Proposition 2.6.4 Let $N = \text{dim } V$ and $\omega \in \Lambda^N(V, \mathbb{U})$. Then $\omega$ is determined uniquely by its value on a basis of $V$. In particular, if $\omega$ vanishes on a basis, then $\omega = 0$.
Proof Let ${\{e_k\}}_{k=1}^N$ be a basis of $V$. Let ${\{a_j\}}_{j=1}^N$ be any set of vectors in $V$ and write $a_j = \sum_{k=1}^N \alpha_{jk} e_k$ for $j = 1, \dots, N$. Then
$\omega(a_1, \dots, a_N) = \sum_{k_1, \dots, k_N = 1}^N \alpha_{1k_1} \dots \alpha_{Nk_N} \omega(e_{k_1}, \dots, e_{k_N})

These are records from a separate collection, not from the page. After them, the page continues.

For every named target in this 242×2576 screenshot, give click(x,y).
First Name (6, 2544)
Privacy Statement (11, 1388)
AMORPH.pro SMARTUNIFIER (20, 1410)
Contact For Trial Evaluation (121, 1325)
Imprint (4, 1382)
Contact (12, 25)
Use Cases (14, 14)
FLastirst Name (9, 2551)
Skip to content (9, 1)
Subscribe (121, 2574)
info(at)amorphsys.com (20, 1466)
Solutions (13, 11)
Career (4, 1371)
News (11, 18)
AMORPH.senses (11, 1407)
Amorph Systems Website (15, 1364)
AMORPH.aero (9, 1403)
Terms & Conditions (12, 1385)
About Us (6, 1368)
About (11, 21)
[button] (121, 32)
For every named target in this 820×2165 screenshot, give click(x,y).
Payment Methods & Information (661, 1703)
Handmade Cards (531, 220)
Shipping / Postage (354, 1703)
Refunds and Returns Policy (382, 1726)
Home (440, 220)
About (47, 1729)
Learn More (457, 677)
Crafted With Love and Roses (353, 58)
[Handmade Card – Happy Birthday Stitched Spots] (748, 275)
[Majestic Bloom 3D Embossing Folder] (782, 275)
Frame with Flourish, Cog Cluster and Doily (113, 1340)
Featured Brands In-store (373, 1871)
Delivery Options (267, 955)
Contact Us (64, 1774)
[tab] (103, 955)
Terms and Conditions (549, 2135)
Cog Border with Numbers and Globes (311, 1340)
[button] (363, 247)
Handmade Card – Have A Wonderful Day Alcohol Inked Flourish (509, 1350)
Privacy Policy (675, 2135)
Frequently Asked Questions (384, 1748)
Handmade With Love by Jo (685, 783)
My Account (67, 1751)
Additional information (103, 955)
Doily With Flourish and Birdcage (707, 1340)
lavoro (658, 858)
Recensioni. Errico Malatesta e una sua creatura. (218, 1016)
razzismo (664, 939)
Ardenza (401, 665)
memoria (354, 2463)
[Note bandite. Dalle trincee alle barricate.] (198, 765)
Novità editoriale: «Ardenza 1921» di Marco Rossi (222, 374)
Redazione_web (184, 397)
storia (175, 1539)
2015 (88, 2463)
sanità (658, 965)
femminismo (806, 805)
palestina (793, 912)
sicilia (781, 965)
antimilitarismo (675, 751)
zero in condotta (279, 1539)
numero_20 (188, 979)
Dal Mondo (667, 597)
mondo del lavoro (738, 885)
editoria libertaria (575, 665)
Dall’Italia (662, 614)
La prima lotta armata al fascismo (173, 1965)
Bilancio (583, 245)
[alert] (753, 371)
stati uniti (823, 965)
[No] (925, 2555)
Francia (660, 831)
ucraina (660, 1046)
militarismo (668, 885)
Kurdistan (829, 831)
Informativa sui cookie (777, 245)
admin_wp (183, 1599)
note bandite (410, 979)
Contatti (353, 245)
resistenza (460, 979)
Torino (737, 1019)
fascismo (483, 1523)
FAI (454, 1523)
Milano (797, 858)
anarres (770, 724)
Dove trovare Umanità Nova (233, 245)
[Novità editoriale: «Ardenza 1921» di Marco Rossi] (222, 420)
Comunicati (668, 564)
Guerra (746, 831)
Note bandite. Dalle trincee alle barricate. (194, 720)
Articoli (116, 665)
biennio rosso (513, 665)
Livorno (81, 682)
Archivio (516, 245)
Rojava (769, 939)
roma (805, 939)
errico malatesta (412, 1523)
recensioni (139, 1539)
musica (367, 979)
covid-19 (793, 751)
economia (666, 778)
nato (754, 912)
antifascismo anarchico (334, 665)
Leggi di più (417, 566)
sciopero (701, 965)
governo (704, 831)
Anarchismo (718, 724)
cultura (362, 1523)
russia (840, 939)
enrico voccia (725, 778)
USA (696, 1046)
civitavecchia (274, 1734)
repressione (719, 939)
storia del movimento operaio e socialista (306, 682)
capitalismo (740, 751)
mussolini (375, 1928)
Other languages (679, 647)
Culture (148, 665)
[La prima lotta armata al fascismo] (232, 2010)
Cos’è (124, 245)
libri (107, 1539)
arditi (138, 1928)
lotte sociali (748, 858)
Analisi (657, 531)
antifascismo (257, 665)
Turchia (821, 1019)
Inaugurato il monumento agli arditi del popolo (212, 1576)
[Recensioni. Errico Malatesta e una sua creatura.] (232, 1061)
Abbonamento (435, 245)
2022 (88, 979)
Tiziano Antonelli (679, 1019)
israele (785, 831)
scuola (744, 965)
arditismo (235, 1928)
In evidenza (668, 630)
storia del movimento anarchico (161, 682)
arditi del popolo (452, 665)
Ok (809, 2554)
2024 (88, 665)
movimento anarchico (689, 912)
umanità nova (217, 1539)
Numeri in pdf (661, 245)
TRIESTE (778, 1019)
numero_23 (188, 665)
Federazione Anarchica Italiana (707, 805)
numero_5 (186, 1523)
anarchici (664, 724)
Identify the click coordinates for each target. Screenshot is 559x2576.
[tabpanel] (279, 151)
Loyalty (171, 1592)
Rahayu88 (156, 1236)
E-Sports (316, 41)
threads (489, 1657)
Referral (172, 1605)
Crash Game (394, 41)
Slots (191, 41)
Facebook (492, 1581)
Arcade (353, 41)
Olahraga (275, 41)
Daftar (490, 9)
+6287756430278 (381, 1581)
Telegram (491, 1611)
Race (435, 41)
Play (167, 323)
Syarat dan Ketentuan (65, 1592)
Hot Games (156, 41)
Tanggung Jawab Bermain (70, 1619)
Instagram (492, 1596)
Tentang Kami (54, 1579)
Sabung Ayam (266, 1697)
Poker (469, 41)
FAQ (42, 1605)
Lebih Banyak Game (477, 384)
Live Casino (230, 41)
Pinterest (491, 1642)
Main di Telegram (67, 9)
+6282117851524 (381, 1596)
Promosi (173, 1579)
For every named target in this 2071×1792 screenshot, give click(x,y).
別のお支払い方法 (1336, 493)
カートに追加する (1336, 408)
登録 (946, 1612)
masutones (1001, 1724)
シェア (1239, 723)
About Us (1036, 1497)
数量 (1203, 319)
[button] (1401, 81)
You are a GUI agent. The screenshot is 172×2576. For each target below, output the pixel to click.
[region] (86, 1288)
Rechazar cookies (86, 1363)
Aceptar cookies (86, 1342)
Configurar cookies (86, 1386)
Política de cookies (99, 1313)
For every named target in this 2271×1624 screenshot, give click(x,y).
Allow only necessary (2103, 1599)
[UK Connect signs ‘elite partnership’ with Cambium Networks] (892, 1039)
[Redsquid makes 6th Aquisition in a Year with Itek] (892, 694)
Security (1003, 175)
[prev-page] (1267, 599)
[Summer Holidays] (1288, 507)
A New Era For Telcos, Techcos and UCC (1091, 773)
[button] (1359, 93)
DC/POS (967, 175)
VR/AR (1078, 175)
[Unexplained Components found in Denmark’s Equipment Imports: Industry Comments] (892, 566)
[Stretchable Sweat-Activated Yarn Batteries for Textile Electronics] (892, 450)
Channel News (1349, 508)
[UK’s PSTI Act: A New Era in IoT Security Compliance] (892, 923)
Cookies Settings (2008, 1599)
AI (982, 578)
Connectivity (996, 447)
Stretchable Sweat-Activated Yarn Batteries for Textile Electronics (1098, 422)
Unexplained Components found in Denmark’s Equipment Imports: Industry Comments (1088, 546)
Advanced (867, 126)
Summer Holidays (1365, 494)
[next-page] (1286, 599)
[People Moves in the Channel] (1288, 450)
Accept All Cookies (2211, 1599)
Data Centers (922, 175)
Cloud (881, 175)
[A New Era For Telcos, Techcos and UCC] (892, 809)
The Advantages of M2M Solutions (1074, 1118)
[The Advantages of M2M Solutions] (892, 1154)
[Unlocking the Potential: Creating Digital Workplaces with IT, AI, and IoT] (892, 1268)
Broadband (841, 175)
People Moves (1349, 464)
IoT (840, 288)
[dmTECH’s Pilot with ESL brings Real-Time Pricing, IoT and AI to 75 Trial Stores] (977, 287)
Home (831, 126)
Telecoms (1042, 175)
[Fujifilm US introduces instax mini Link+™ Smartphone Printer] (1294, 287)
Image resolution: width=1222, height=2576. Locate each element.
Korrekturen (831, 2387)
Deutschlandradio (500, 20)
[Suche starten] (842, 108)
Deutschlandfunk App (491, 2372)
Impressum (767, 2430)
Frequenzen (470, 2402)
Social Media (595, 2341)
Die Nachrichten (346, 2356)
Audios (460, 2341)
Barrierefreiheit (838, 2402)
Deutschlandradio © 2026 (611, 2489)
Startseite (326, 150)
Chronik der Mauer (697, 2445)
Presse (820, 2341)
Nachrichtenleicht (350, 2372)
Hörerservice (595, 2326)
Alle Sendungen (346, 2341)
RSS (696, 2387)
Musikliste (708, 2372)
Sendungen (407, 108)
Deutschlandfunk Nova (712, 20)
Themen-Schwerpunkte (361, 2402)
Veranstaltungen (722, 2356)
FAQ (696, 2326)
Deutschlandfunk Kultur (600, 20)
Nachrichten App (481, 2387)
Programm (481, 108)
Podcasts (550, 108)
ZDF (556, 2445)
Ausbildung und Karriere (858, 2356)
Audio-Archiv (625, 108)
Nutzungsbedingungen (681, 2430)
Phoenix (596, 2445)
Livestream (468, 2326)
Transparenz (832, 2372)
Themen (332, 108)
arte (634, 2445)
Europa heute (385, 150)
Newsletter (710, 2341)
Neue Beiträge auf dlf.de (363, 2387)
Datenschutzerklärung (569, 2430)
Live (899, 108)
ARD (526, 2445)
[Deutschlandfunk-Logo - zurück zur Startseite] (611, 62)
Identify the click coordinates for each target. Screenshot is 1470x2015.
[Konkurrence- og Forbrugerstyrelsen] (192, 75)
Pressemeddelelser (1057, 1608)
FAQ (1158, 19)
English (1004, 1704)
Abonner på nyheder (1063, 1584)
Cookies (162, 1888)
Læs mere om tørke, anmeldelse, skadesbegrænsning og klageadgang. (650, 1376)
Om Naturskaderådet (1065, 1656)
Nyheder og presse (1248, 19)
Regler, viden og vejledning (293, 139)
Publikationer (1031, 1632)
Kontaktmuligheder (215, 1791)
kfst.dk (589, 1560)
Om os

= \sum_{\pi} \alpha_{1\pi(1)} \dots \alpha_{N\pi(N)} \omega(e_{\pi(1)}, \dots, e_{\pi(N)})
= \left(\sum_{\pi} \epsilon_\pi \alpha_{1\pi(1)} \dots \alpha_{N\pi(N)}\right) \omega(e_1, \dots, e_N)$.
Since the term in parentheses is a constant, we are done.